• _Passage for review_:

────────────────────────────────────────

A loan consolidation may seem attractive if you are struggling to pay your debts each month. You may find that the minimum payments on your debts add up to more than you have left over each month after paying your mortgage, car loan, utilities, and living expenses. If you could lower the monthly payments on your credit cards, personal loans, and other debts, you could afford to pay your bills each month. Loan consolidation companies offer you a way to do that; however, it does come at a price.
In a loan consolidation, you borrow money from a lender to pay off your other debts. By combining your debts into one loan, you can often lower your monthly payment. Having one debt payment each month that is lower than the combined minimum payments on the separate accounts is easier to manage. In some cases, the interest rate on the loan consolidation is lower than some or all of the individual accounts. However, loan consolidations have both advantages and disadvantages depending on the person's overall financial situation.
If the loan consolidation offers a lower monthly payment and a lower interest rate, then a loan consolidation may be right for you if you can afford the payment each month without struggling to pay all of your expenses.
One thing you must be careful to review is the terms of the loan consolidation. To get a lower monthly payment, the loan consolidation company extends the term of the loan over a longer period of time than most, if not all, of your other debts. Even at a lower interest rate, you may be paying more money over time than if you resolved your debt in another way. Furthermore, you need to pay careful attention to the fees and costs of the loan consolidation. The lender may charge substantial fees and costs for the loan consolidation — some lenders "finance" these costs. This will substantially increase the debt you owe. Instead of resolving your debt problem, you are adding more debt.
A loan consolidation that requires you to use collateral to secure the loan is never a wise choice to resolve debt. You are taking unsecured debts (i.e. medical bills, credit cards, personal loans, etc.) and turning those debts into a secured debt (i.e. mortgage or equity line). If you default on the loan consolidation, the lender will foreclose and you will lose your home. When you are struggling to pay your debts, a loan consolidation may not help you resolve your problem — if you do not have sufficient income to pay your debts now, lumping them into one payment will not change your income problem. There may be a better alternative to resolve your debt problem.
Before you decide to apply for a loan consolidation, consult with one of our bankruptcy attorneys. Filing bankruptcy may be a better alternative depending on your financial situation. You may be able to eliminate most, if not all, of your debts without putting your home, car, and other assets at risk. By discharging your debts, you get an immediate fresh start without the burden of a loan consolidation hanging over your head for 10, 15, or even 20 years. If you are struggling to pay your debts, a bankruptcy filing can provide you with the relief you need to recover from a financial crisis and rebuild your finances for a better future.

────────────────────────────────────────

• _Data for review_:
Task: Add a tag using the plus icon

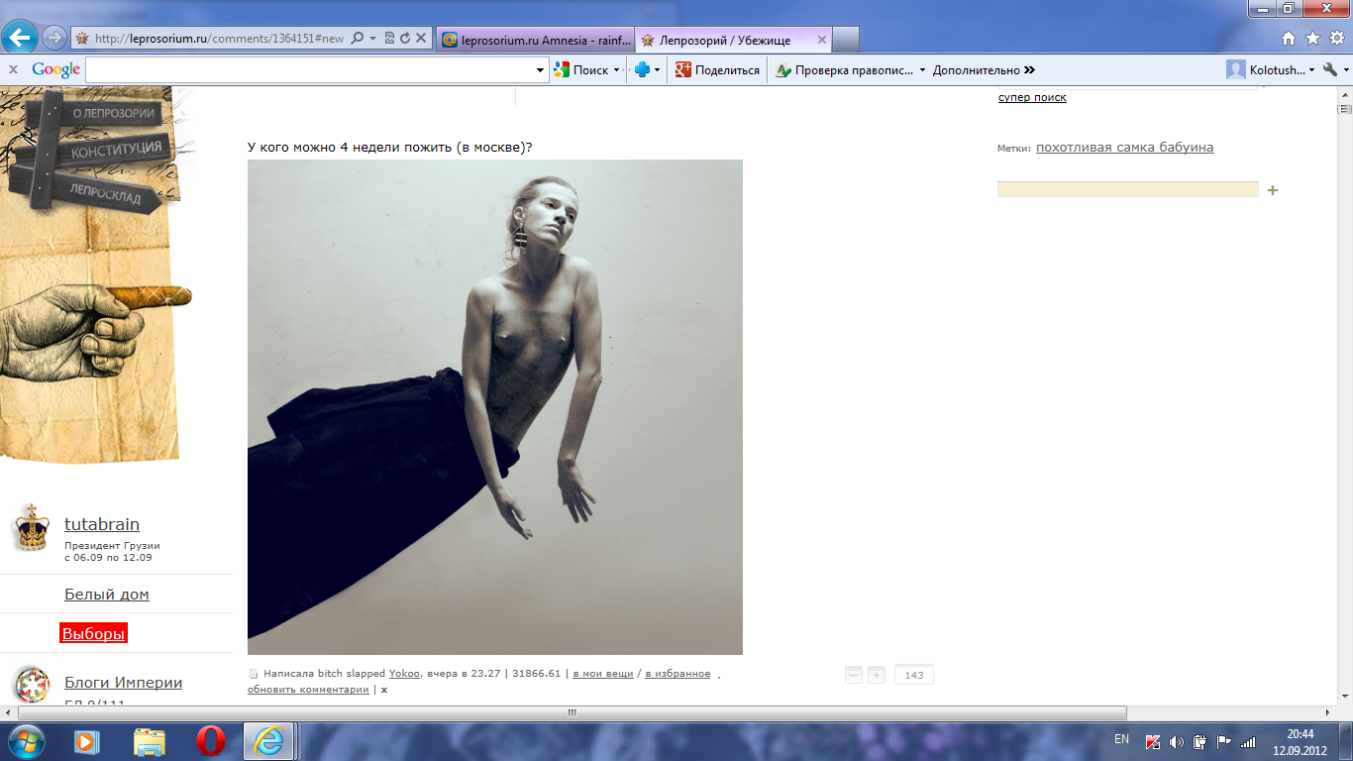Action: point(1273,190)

────────────────────────────────────────

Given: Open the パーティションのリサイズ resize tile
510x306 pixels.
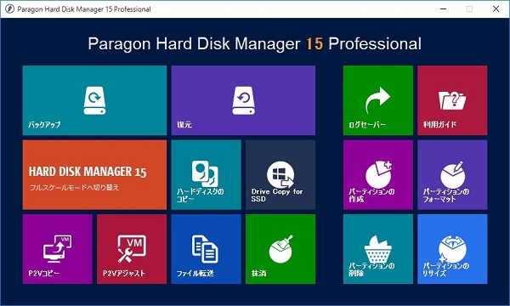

────────────────────────────────────────

• _Task statement_:
Do these statements agree with the loan consolidation text? Answer yes or no for each, quoting the words from the text that decide it.
(a) A lender may charge substantial fees and costs for a loan consolidation.
(b) A loan consolidation secured by collateral is sometimes a wise way to resolve debt.
(c) The interest rate on a loan consolidation is always lower than the rates on the individual accounts.
The entries above come from a separate source, not from the loan consolidation text.

• _Exercise response_:
(a) Yes: "The lender may charge substantial fees and costs for the loan consolidation"
(b) No: "A loan consolidation that requires you to use collateral to secure the loan is never a wise choice to resolve debt."
(c) No: "In some cases, the interest rate on the loan consolidation is lower than some or all of the individual accounts."